* **SUPPLIED TEXT**
— start —
“Whether we have the spine at the regional level to jump on a new trajectory, is the question. The answer depends on people in places like Birmingham, Pittsburgh, and Cleveland.”
That’s Dan Breznitz, a professor at the Munk School at the University of Toronto, and author of the book, Innovation in Real Places. The book, which was published this past March, has been long-listed by the Financial Times for business book of the year.
For good reason. As the title and the quotation above suggest, Breznitz takes on a number of beliefs, even myths, that have grown up around economic development, innovation policy, and support for entrepreneurs. I spoke recently to Breznitz about the ideas in his book and how they might translate into practices and policies for those looking to spur innovation and small business vibrancy at the local level. (Full disclosure: I’ve known Dan for a number of years and he unnecessarily thanks me in the Acknowledgments.)
Three main themes emerged from our conversation.
Rethink What We Call “Innovation”
Breznitz told me that he “wrote this book to try to remind people and regions what is and is not innovation.” He has spent most of his career—both in academia and in public policy—studying the nature of innovation at the regional and country levels and how it has evolved. In books about China, Taiwan, Ireland, and Israel, he and his collaborators have taken apart the word “innovation” and redefined it to encompass four stages. Different places excel at different stages.
— end —
* **INFORMATION SUPPLIED**
— start —
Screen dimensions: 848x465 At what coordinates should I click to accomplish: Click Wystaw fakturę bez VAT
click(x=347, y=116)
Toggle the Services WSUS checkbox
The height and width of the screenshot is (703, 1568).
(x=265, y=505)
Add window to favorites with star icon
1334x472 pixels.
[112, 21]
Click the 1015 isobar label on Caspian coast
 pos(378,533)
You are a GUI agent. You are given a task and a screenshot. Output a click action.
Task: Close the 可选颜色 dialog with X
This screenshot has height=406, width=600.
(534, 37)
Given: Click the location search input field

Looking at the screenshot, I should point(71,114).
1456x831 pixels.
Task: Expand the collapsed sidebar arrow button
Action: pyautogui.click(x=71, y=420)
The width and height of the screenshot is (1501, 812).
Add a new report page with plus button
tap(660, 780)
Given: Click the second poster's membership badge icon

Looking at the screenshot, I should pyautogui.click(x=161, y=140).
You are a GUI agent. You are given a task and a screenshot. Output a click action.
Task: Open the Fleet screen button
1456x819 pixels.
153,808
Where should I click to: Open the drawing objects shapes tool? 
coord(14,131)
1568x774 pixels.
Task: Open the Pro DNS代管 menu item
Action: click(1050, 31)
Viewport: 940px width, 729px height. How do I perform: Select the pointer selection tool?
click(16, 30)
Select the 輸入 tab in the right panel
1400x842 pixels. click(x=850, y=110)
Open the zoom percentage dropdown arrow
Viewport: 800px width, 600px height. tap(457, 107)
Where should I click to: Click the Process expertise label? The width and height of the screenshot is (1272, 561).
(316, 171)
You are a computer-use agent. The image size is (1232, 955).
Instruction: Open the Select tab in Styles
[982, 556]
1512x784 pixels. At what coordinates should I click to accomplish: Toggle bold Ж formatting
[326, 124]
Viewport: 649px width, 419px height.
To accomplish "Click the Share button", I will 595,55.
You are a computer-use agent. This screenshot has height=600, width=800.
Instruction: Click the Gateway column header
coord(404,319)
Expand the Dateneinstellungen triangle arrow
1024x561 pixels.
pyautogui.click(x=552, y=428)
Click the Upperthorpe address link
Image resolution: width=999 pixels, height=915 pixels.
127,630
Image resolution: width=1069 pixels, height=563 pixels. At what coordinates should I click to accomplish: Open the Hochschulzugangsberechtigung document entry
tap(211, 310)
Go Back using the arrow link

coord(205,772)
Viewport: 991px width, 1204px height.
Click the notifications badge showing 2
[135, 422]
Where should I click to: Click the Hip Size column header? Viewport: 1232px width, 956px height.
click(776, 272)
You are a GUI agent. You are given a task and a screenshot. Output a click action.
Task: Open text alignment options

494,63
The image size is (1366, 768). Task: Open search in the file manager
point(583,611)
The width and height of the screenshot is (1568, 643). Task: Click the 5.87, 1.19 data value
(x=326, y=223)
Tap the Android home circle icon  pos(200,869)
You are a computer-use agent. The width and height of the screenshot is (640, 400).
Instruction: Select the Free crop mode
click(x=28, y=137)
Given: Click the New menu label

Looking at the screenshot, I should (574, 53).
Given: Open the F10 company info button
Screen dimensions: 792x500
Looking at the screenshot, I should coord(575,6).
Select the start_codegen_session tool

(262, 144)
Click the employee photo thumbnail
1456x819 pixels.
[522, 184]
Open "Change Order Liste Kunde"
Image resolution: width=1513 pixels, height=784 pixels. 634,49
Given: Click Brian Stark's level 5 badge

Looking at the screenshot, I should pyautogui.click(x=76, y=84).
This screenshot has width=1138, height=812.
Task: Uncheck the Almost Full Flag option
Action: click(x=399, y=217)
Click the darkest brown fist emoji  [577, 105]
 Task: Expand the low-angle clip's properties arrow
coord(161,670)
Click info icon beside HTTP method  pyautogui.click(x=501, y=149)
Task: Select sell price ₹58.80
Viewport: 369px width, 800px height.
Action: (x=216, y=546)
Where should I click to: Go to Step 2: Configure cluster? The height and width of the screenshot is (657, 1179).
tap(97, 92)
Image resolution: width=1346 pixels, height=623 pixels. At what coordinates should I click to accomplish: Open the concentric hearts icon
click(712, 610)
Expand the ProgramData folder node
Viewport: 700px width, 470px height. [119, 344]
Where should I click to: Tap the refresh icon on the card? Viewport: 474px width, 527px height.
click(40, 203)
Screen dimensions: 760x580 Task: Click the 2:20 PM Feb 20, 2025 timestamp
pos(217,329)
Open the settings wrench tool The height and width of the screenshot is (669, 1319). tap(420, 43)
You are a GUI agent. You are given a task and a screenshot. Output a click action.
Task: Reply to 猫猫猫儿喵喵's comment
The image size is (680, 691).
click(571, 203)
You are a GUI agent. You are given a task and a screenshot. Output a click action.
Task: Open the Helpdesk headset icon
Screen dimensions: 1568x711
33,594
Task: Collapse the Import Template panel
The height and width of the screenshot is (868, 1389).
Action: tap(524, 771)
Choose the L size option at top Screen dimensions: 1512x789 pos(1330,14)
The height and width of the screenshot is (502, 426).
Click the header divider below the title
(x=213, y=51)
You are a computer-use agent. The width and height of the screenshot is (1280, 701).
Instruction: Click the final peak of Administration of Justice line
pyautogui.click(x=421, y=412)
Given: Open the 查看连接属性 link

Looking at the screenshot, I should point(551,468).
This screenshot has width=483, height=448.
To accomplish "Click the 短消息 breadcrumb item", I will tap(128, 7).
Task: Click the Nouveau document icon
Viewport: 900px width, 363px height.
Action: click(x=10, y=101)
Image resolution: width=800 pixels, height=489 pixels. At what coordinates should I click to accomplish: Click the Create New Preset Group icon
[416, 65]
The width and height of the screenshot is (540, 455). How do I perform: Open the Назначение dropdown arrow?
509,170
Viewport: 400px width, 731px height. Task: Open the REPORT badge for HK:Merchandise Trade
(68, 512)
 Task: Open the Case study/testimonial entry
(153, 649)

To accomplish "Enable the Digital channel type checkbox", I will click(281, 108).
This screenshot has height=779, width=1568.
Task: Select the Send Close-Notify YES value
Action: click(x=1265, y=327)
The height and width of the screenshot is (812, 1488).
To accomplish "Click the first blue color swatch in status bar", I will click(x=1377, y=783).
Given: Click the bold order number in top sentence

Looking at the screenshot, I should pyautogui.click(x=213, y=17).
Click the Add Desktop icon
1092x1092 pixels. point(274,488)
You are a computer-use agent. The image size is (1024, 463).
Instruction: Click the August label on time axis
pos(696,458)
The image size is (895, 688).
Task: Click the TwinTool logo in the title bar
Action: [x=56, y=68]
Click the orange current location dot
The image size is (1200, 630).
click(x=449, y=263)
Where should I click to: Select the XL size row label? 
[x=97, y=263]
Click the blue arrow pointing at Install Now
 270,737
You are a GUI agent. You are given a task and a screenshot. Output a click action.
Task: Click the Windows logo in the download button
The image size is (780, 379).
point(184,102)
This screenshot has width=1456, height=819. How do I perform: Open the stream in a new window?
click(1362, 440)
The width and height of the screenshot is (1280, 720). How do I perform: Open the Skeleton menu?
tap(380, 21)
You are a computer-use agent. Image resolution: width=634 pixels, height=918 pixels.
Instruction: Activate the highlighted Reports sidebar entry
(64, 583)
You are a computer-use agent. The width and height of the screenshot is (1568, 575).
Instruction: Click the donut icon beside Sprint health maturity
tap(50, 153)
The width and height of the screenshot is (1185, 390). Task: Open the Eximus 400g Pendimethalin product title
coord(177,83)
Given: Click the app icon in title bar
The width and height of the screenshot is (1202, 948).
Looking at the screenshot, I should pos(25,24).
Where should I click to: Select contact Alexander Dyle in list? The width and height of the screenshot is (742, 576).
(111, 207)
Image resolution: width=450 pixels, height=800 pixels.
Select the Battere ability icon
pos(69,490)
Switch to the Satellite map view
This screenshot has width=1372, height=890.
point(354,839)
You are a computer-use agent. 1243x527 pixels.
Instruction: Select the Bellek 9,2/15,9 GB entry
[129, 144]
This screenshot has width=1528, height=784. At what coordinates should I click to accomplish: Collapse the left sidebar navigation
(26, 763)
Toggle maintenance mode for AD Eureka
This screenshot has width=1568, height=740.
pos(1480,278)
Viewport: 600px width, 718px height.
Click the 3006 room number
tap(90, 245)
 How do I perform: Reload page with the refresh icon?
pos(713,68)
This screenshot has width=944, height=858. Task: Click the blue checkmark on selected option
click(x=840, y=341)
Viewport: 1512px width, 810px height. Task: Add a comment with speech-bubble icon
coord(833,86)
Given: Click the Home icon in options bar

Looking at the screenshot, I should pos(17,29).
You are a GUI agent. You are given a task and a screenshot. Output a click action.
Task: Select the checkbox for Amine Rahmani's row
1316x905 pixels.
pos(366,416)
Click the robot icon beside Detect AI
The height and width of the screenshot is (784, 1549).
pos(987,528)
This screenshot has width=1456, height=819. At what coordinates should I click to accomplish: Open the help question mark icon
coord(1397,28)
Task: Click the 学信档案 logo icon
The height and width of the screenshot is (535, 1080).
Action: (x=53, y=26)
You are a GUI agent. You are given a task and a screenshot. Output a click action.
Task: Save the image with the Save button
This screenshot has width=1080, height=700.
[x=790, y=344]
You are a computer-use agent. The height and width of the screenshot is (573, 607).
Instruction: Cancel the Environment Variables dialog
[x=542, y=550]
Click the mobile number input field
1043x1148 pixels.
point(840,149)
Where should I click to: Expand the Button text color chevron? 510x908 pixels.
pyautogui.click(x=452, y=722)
— end —
* **STATED TASK**
Write out, word for word, the portion of the article on Breznitz's book that runs from "That’s Dan Breznitz, a" to "of the year.". The listing plays no role in this work.

* **CORRECT RESPONSE**
That’s Dan Breznitz, a professor at the Munk School at the University of Toronto, and author of the book, Innovation in Real Places. The book, which was published this past March, has been long-listed by the Financial Times for business book of the year.